● **DOCUMENT TEXT**:
______________________________

Objective: The study sought to describe the contributions of clinical informatics (CI) fellows to their institutions' coronavirus disease 2019 (COVID-19) response.
Materials and methods: We designed a survey to capture key domains of health informatics and perceptions regarding fellows' application of their CI skills. We also conducted detailed interviews with select fellows and described their specific projects in a brief case series.
Results: Forty-one of the 99 CI fellows responded to our survey. Seventy-five percent agreed that they were "able to apply clinical informatics training and interest to the COVID-19 response." The most common project types were telemedicine (63%), reporting and analytics (49%), and electronic health record builds and governance (32%). Telehealth projects included training providers on existing telehealth tools, building entirely new virtual clinics for video triage of COVID-19 patients, and pioneering workflows and implementation of brand-new emergency department and inpatient video visit types. Analytics projects included reports and dashboards for institutional leadership, as well as developing digital contact tracing tools. For electronic health record builds, fellows directly contributed to note templates with embedded screening and testing guidance, adding COVID-19 tests to order sets, and validating clinical triage workflows.

______________________________

● **GIVEN MATERIAL**:
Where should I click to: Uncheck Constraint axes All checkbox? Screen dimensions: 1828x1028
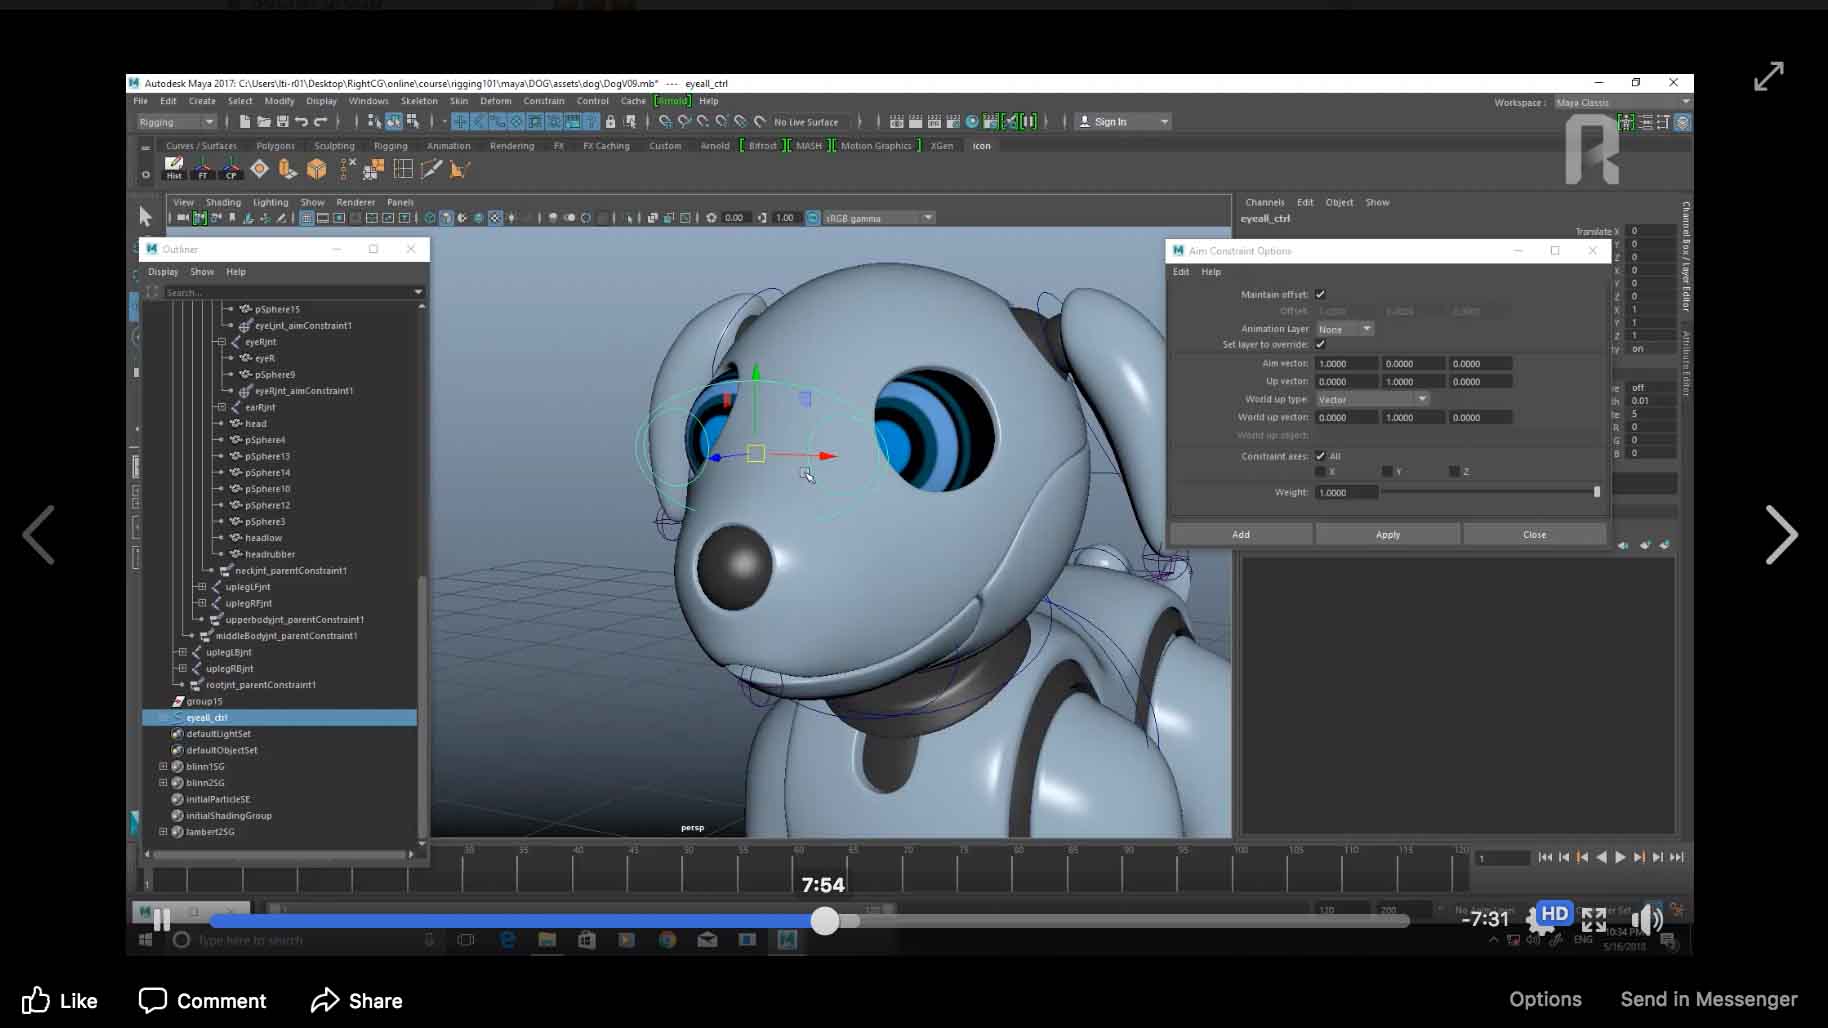pyautogui.click(x=1320, y=456)
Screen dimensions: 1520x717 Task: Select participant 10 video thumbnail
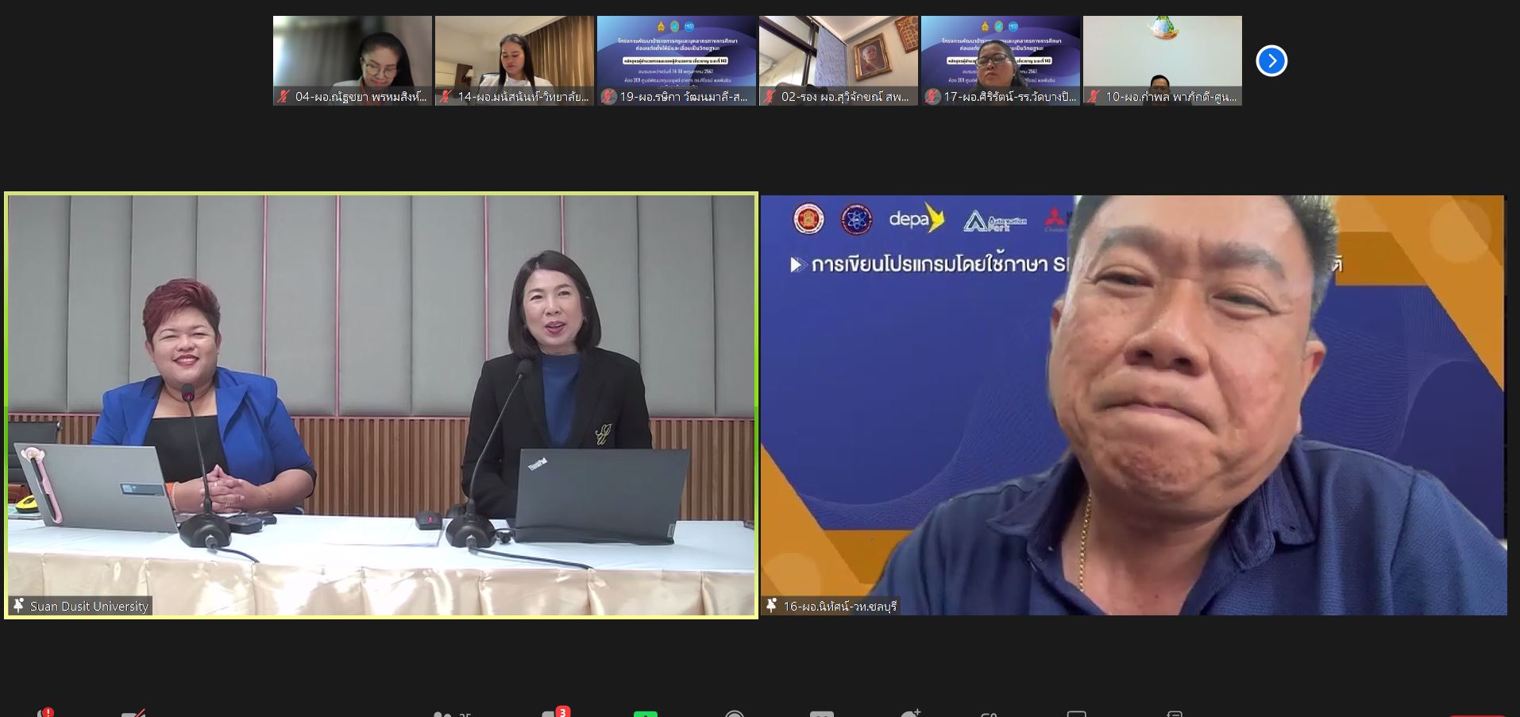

______________________________

● **WHAT TO WORK ON**:
A: According to the abstract on clinical informatics fellows and COVID-19, why did the researchers design a survey? Answer in one to three sentences.
B: Resume the abstract on clinical informatics fellows and COVID-19, starting after its last sentence.

● **RESPONSES PER TASK**:
A: The researchers designed the survey to capture key domains of health informatics. It also aimed to capture perceptions of how fellows applied their clinical informatics skills during their institutions' COVID-19 response.

B:
Discussion: Fellows were engaged in projects that span the breadth of the CI specialty and were able to make system-wide contributions in line with their educational milestones.
Conclusions: CI fellows contributed meaningfully and rapidly to their institutions' response to the COVID-19 pandemic.
Keywords: clinical informatics; graduate medical education; medical informatics; questionnaires and surveys.